Gov. Nikki Haley accepts Trump’s offer to be ambassador to United Nations

South Carolina Gov. Nikki Haley waves after speaking at the Republican Governors Association annual conference in Orlando, Florida, on Nov. 15. John Raoux / AP
South Carolina Gov. Nikki Haley waves after speaking at the Republican Governors Association annual conference in Orlando, Florida, on Nov. 15. John Raoux / AP

South Carolina Gov. Nikki Haley has accepted Donald Trump’s offer to be his ambassador to the United Nations, a source familiar with the president-elect’s transition process confirmed to NBC News on Wednesday.

Haley, 44, is a two-term governor. She initially backed Trump rivals Sen. Marco Rubio and then Sen. Ted Cruz during the GOP battle for a White House nominee.

She is the first woman in the state’s history to hold the role and only the nation’s second Asian-American governor.

The daughter of immigrants from India, Haley served three terms in South Carolina’s State House before winning the governorship in 2010 and again in 2014.

Haley’s limited foreign policy experience is likely to draw scrutiny during Senate confirmation hearings for the Cabinet-level position.

If confirmed, Haley would succeed Samantha Power, who served as President Barack Obama’s U.N. ambassador since 2013.

Trump’s selection of Haley caps a remarkable year for their political relationship.
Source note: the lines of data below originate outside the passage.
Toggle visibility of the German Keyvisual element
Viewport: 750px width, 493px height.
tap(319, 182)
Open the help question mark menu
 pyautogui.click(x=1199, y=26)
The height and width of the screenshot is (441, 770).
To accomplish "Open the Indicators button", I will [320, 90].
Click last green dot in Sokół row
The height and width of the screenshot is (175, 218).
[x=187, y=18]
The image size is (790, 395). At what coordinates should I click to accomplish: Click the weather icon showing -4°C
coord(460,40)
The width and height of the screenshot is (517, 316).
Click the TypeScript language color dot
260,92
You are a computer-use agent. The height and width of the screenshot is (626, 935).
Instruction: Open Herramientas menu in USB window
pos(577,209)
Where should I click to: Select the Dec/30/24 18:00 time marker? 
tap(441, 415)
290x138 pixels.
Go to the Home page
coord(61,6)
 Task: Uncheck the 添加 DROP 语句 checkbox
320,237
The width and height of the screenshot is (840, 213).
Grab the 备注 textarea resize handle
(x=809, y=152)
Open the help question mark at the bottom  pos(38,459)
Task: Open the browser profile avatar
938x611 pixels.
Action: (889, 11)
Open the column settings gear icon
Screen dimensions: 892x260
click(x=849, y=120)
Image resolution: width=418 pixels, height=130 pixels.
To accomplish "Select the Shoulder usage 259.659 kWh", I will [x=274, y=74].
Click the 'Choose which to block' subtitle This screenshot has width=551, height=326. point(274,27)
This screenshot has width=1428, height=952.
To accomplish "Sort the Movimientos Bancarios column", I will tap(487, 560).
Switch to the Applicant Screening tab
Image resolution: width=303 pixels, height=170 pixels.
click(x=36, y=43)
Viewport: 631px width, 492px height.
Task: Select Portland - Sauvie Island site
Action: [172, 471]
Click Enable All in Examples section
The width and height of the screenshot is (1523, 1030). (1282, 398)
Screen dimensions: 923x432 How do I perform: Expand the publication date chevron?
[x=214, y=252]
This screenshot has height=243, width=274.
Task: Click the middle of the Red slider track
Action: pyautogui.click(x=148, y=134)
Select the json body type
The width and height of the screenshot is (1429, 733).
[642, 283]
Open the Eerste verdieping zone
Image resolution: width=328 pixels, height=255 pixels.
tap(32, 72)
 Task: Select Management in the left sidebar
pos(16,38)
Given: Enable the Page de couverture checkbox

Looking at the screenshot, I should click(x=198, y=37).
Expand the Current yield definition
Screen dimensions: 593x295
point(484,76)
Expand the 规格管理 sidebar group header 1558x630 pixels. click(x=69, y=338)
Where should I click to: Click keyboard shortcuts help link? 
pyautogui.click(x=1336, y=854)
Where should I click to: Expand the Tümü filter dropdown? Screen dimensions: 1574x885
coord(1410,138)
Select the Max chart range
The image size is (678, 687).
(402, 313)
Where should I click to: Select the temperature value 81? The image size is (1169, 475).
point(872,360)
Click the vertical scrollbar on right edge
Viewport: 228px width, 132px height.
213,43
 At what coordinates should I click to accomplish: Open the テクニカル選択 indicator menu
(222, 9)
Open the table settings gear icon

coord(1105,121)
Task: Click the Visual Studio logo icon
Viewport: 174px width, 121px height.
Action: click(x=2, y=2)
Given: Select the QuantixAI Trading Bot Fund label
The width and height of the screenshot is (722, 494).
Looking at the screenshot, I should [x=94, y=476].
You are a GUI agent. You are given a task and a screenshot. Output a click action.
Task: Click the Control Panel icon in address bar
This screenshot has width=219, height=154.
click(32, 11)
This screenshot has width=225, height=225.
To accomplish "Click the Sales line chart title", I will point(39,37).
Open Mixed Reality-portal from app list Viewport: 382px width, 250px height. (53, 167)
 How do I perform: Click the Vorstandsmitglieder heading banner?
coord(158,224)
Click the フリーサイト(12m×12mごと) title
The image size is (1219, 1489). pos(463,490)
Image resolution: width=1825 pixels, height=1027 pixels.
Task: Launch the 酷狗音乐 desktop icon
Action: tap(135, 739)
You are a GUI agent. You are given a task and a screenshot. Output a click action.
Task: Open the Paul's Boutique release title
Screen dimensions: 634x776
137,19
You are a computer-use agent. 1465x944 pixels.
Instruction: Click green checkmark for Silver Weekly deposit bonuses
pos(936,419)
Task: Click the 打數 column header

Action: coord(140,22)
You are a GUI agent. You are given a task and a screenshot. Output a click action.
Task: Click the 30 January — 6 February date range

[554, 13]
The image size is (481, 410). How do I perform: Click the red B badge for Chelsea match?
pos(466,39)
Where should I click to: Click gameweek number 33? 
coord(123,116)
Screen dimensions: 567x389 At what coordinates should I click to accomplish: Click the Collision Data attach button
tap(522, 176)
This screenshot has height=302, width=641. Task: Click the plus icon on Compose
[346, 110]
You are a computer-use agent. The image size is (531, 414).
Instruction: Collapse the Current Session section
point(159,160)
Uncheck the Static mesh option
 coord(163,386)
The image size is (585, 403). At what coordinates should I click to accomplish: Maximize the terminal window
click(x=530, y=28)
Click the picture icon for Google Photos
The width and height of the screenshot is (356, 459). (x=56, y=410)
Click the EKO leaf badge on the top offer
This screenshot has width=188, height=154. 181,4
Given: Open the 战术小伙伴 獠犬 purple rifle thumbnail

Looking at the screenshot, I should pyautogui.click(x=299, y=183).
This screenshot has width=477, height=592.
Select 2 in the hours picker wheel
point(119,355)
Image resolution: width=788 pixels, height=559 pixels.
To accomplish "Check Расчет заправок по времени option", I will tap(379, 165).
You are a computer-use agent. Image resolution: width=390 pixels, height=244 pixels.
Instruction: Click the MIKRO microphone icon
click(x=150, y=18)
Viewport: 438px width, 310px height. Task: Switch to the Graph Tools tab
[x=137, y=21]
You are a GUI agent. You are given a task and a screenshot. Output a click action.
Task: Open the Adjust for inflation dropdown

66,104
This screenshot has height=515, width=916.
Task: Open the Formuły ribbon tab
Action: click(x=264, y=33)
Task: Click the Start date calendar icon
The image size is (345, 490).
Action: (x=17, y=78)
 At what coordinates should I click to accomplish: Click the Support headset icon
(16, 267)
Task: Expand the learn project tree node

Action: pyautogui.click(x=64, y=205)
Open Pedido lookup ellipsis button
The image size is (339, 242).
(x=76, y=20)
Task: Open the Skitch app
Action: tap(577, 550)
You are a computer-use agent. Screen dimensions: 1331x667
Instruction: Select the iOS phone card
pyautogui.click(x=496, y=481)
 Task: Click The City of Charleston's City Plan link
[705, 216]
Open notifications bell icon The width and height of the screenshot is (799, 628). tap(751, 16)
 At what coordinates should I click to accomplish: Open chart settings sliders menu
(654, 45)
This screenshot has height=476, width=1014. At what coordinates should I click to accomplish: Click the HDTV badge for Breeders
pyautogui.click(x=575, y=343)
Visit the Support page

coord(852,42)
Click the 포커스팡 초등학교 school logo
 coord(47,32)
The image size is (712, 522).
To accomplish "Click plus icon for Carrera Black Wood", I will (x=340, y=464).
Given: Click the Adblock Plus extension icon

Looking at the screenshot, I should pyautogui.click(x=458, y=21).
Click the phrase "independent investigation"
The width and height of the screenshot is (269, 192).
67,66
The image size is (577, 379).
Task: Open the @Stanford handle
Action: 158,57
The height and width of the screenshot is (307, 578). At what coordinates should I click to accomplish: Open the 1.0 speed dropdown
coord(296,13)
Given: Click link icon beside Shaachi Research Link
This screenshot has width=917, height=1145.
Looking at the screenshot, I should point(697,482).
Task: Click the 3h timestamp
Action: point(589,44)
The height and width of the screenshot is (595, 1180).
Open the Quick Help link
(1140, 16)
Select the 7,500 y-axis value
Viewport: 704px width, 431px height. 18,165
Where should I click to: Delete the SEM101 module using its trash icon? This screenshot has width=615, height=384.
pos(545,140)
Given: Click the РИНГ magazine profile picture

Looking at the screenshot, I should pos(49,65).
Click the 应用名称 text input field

They started 2016 with a fight and are ending it as allies in a nascent Trump administration.

The pair feuded in January after Haley’s Republican response to President Barack Obama’s State of the Union, during which she took a thinly-veiled swipe at Trump, warning against “the siren call of the angriest voices.”

Haley told TODAY’s Matt Lauer the following morning that then-candidate Trump “has definitely contributed to what I think is just irresponsible talk.”

“If we have citizens who are law-abiding, who love our traditions, who do everything to be productive citizens in America, they should feel welcome in this country,” Haley said. “The reason this country is so great is because the fabric of this country was made by immigrants, and its legal immigrants.”

In February, she called Trump “everything a governor doesn’t want in a president.” The following month Haley endorsed Rubio in the South Carolina primary. Following Rubio’s loss and subsequent withdrawal from the race, Haley said it was her “hope and prayer” tha Cruz would win the Republican nomination.

By the Republican National Convention in July, though, Haley had warmed enough to Trump to say she planned to vote for him in a tepid endorsement to MSNBC’s Jacob Soboroff.

“I would not be here if I didn’t want to make sure that Hillary [Clinton] was not going to be the next president,” Haley said in July.

Haley is married to a captain in the Army National Guard who served in Afghanistan, and has two teenage children, according to her biography on the state’s website.

On Wednesday, November 23, Gov. Haley issued the following statement:

“Six years ago, South Carolinians bestowed upon me the greatest honor of my life. They took a chance on a little-known, 38-year old, minority, female governor – something our state had never done before. I will be forever grateful, and I expect I will never again receive a higher honor.

“In the six years that followed, our state has reached incredible heights. We made South Carolina’s economic development the envy of the nation and brought new jobs to every county. We cut our unemployment rate by more than half, employing more South Carolinians than ever before. We reformed how we fund education, moving more resources to communities in greatest need. We passed landmark ethics reforms that make state government more accountable to our people.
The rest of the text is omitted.